[The task] Recast every line of the entries below as a JSON list of strings, one string per line, skipping blank lines. Leave the pictures out.
— start of Input material —
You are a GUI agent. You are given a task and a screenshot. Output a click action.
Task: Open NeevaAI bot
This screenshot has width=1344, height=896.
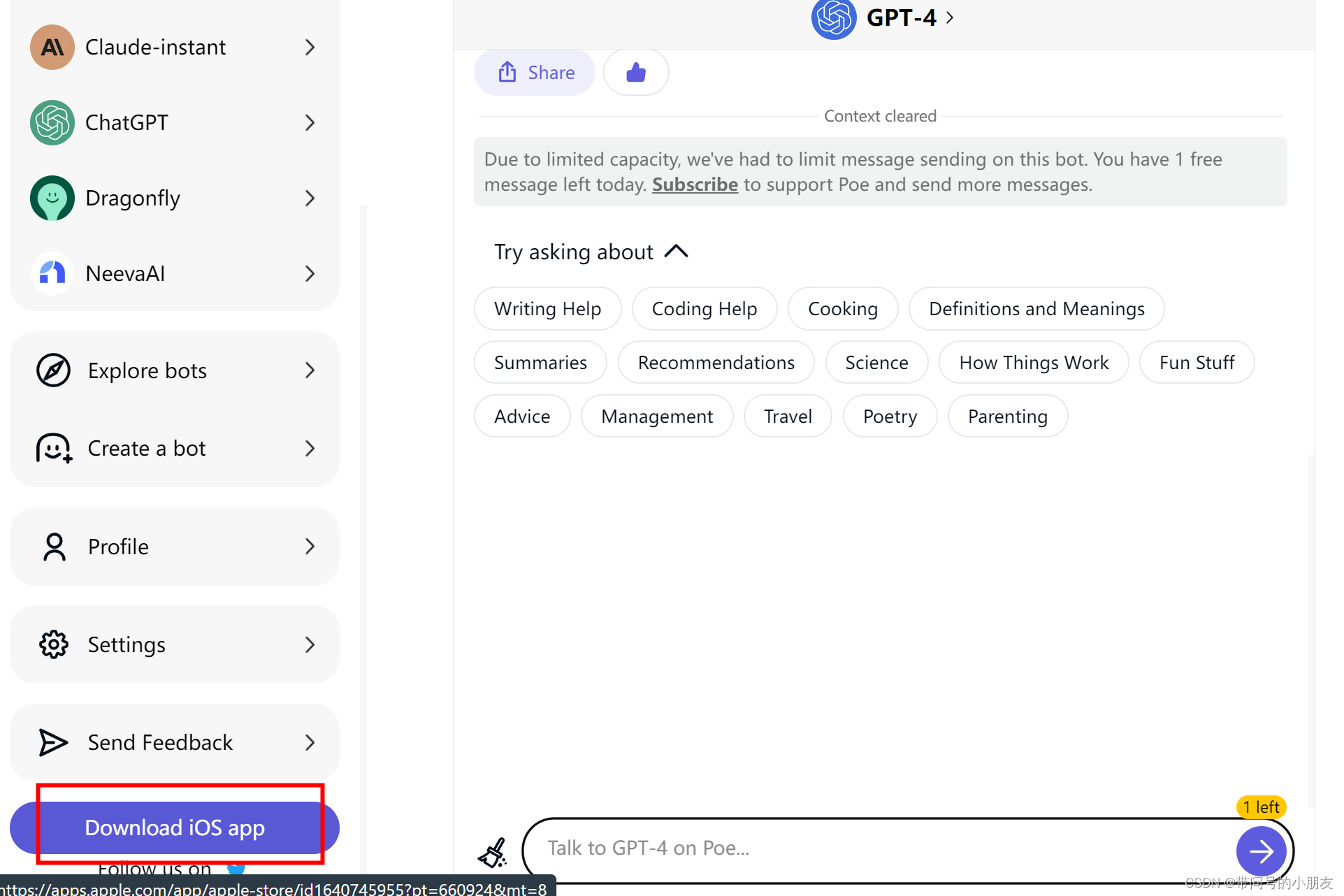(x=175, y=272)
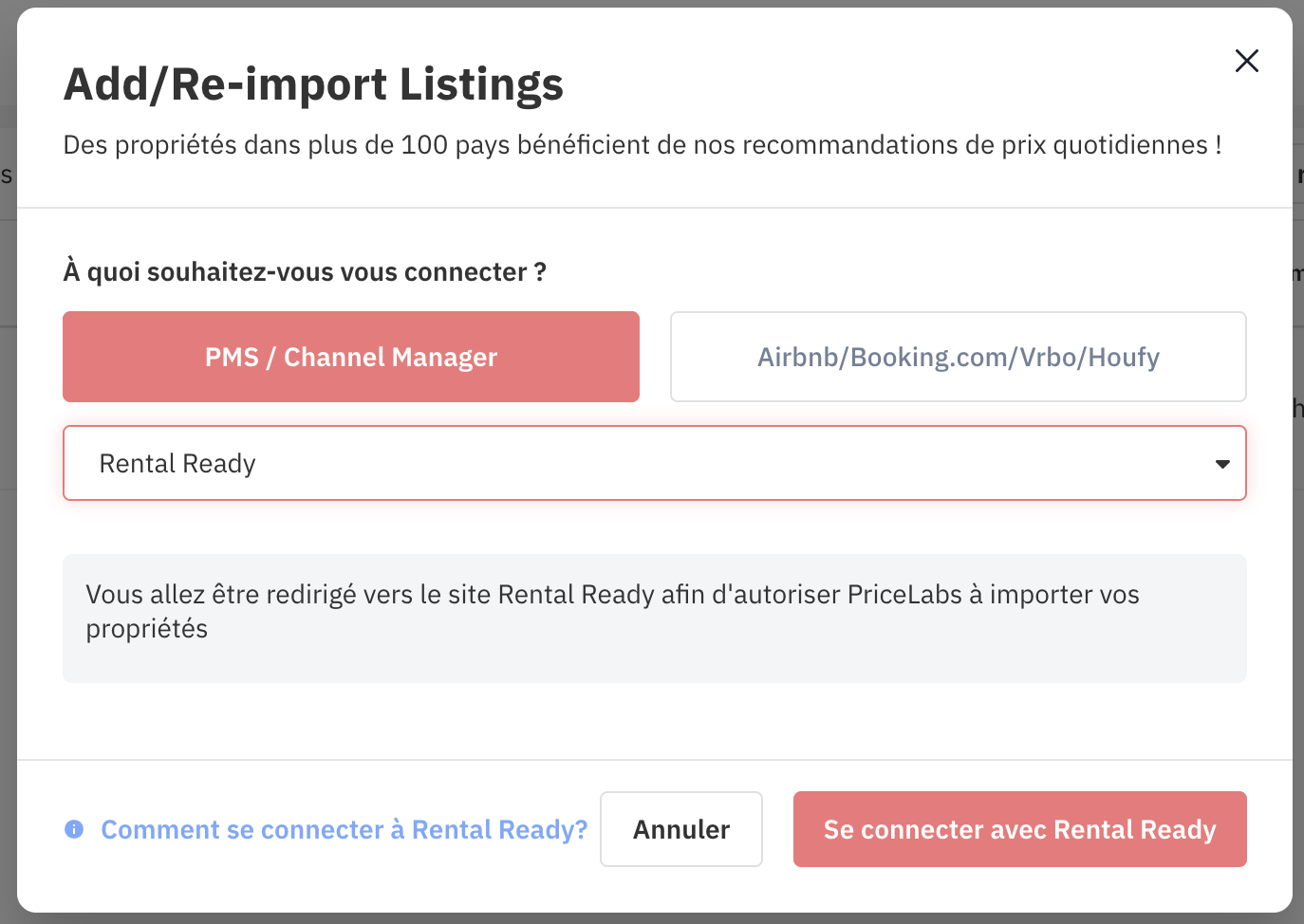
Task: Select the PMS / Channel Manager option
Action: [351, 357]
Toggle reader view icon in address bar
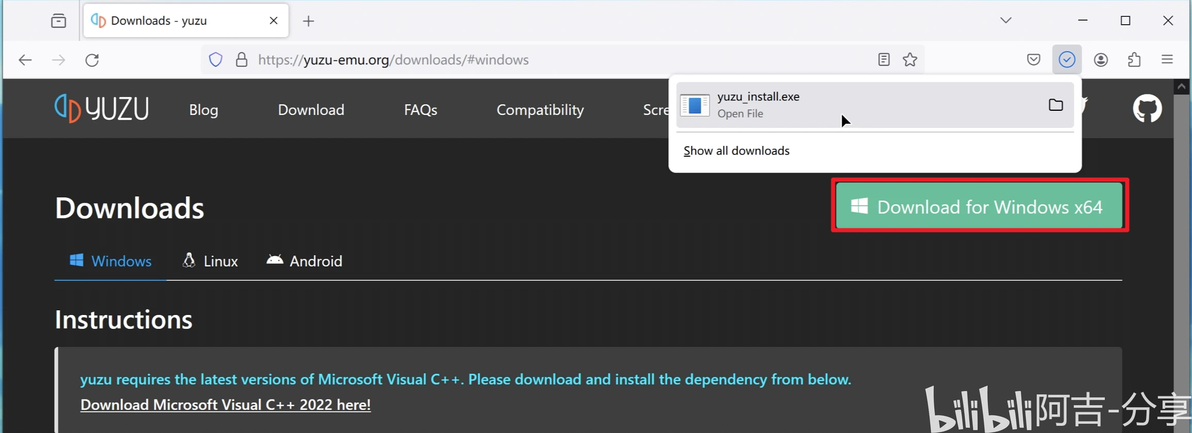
— end of Input material —
[Response to the task]
[
  "You are a GUI agent. You are given a task and a screenshot. Output a click action.",
  "Task: Open NeevaAI bot",
  "This screenshot has width=1344, height=896.",
  "(x=175, y=272)",
  "Task: Select the PMS / Channel Manager option",
  "Action: [351, 357]",
  "Toggle reader view icon in address bar"
]